Nyapen Puok has six children and Chiok is the youngest. He was suffering from severe malnutrition when they arrived at the POC. Nyapen hasn’t been able to produce milk since giving birth to Chiok as she doesn’t get enough food to produce any. A year ago, the children’s father was chased away by armed men and the family haven’t seen him since. Nyapen says:
We kept thinking we would harvest at the end of last year  but we couldn’t. We were attacked and beaten in our homes every day. We harvested a little three months ago but most of it was taken by armed men.
Every day there was fighting and people running away and now there is no food for my children. The whole village is suffering and I worry all the time for my children.
Nyarmon Dak, age 34, used to walk for seven days to Bentiu and seven days back in search of food for her family. But the constant search for food “has led my child to be malnourished,” she says, because she herself is so weakened that she can’t produce breast milk for 7-month-old Nyachiong.
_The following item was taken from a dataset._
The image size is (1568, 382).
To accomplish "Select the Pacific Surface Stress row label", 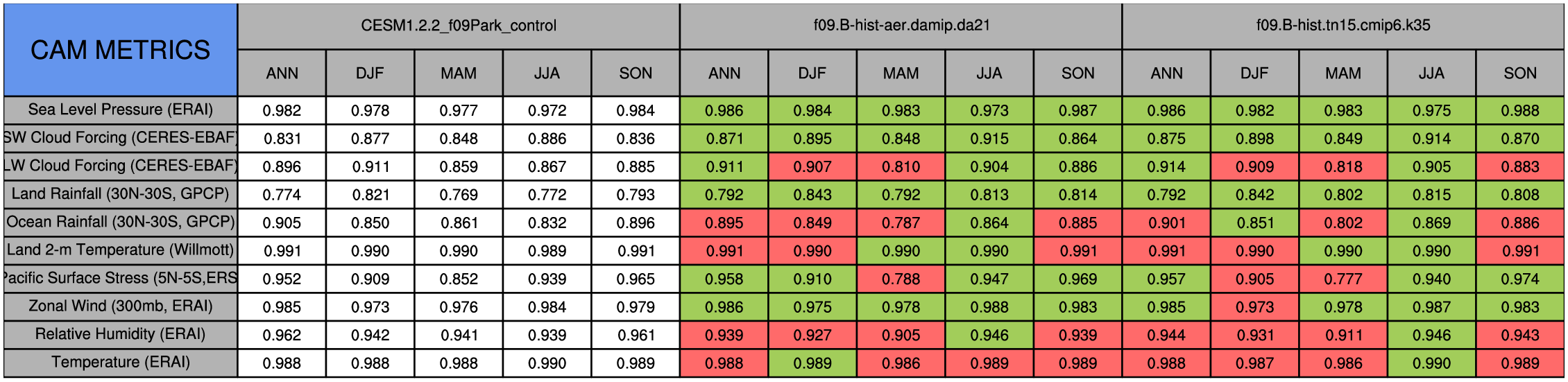I will point(120,278).
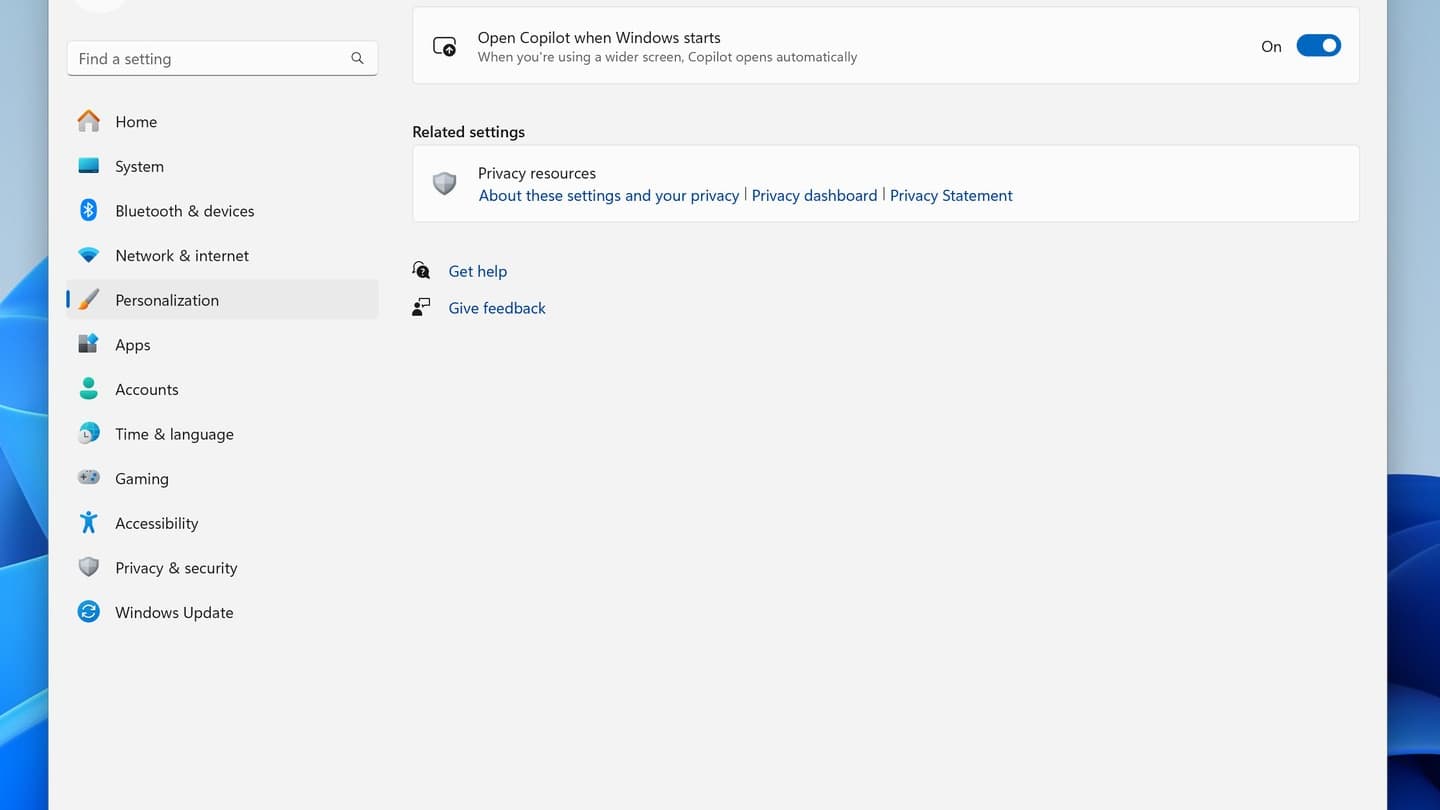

When they arrived at the camp, Nyachiong was found to be severely malnourished and was enrolled on the CARE supplementary feeding programme.
How CARE is helping
Peter Mathok Nyoap (above) is a CARE community nutrition volunteer. £65 pays for the monthly salary of a community nutrition volunteer like Peter. He carries out house-to-house nutritional screening and referrals of malnourished children as well as providing advice on proper feeding techniques to pregnant and lactating mothers.